Friday, March 9, 2012


So this week I've been doing a unit with my students on places in Chicago, giving them a description of a bunch of famous places and having them tell me why they would like to visit certain ones and why (surprise surprise, Pizzeria Uno was the most popular!).

This led me to a random-but-interesting (to me) grammar question. I included Soldier Field on the list of places one might visit in Chicago, and so that led to many of the boys trying to tell about their favorite American football team.

Now, their example sounds (in a Spanish accent) like the word "beers," but as I was taught not to lie I'm going to give the correct example of MY sentence below.

"The Green Bay Packers are my favorite football team."

OK, cool, you say. The Pack are pretty awesome. So what? Well, what if I wanted to switch that sentence around?

"My favorite football team are the Green Bay Packers." No, not right. It's "My favorite football team IS
the Green Bay Packers."

Now imagine me, on the spot, trying to explain to 25 teenagers why we say it in two different ways when the two sentences are identical apart from the subject placement. Except I don't know the answer. I guess it has something to do with "team" being singular but "Packers" sounding plural. So technically (TECHNICALLY although we'd never say it that way) the first sentence is wrong and should be replaced with "The Green Bay Packers is my favorite football team."
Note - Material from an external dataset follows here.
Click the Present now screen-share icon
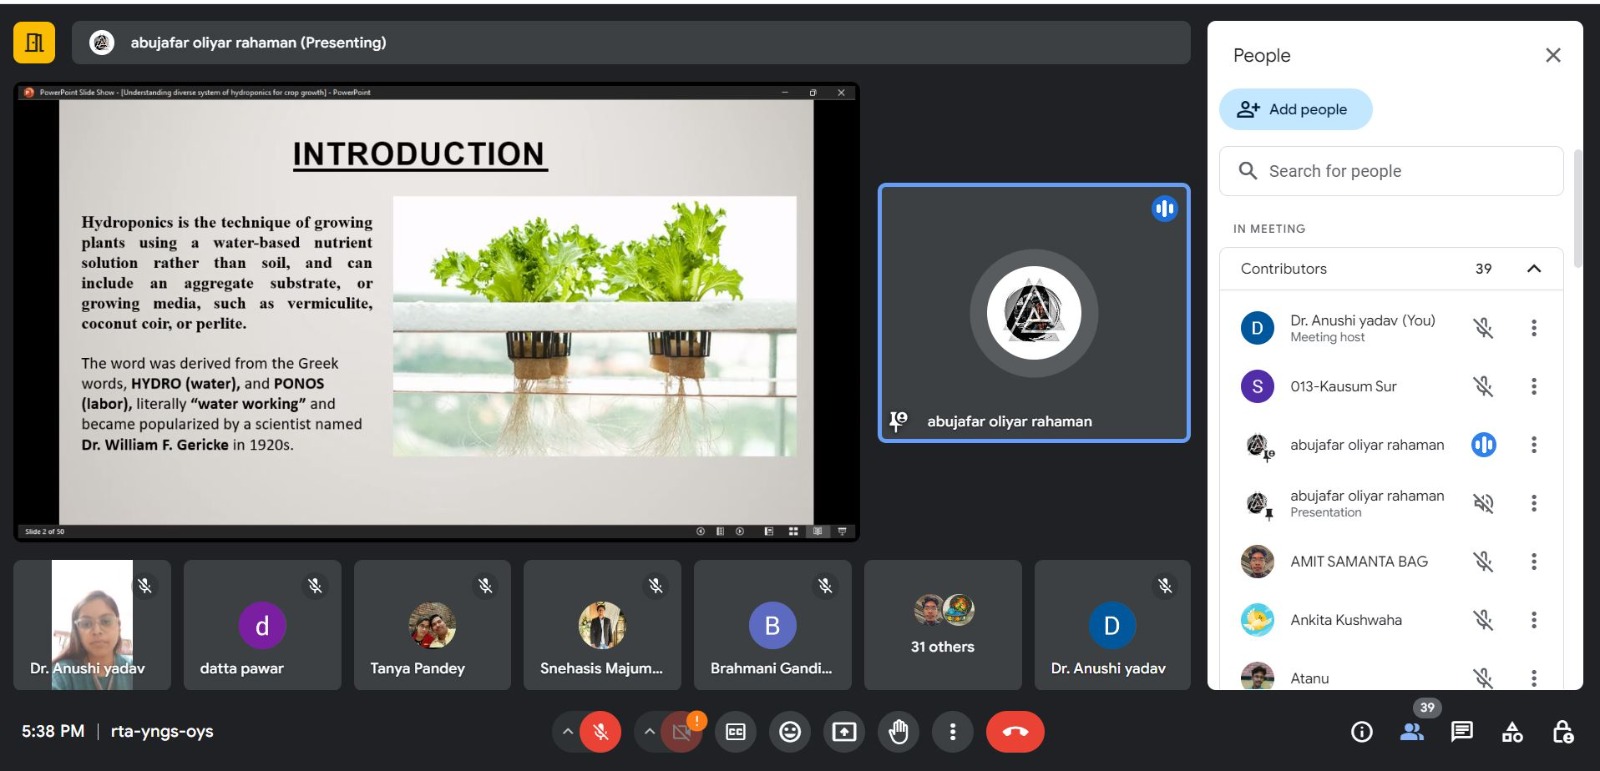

Yes? No? What do you think? Have I lost my grammar nazi touch? Why DO we do it that way? Does it even make sense? A little help, please?
We are cheeseheads for life (that sentence I'm sure about).


  1. I think it has to do with collective nouns. From this Wikipedia article: "Confusion often stems from the fact that plural verb forms are often used in British English with the singular forms of these count nouns (for example: 'The team have finished the project.')"


  2. Right, and so to keep with what is traditionally done with American English it WOULD be "The Packers is my favorite football team." It just sounds so wrong because "Packers" seems plural. But if you were to take a team whose name doesn't end in 's,' it does sound right...for example "The Utah Jazz is my favorite basketball team" sounds more right than "The Utah Jazz are my favorite basketball team," which sounds very British to my ears. All so confusing! My poor students.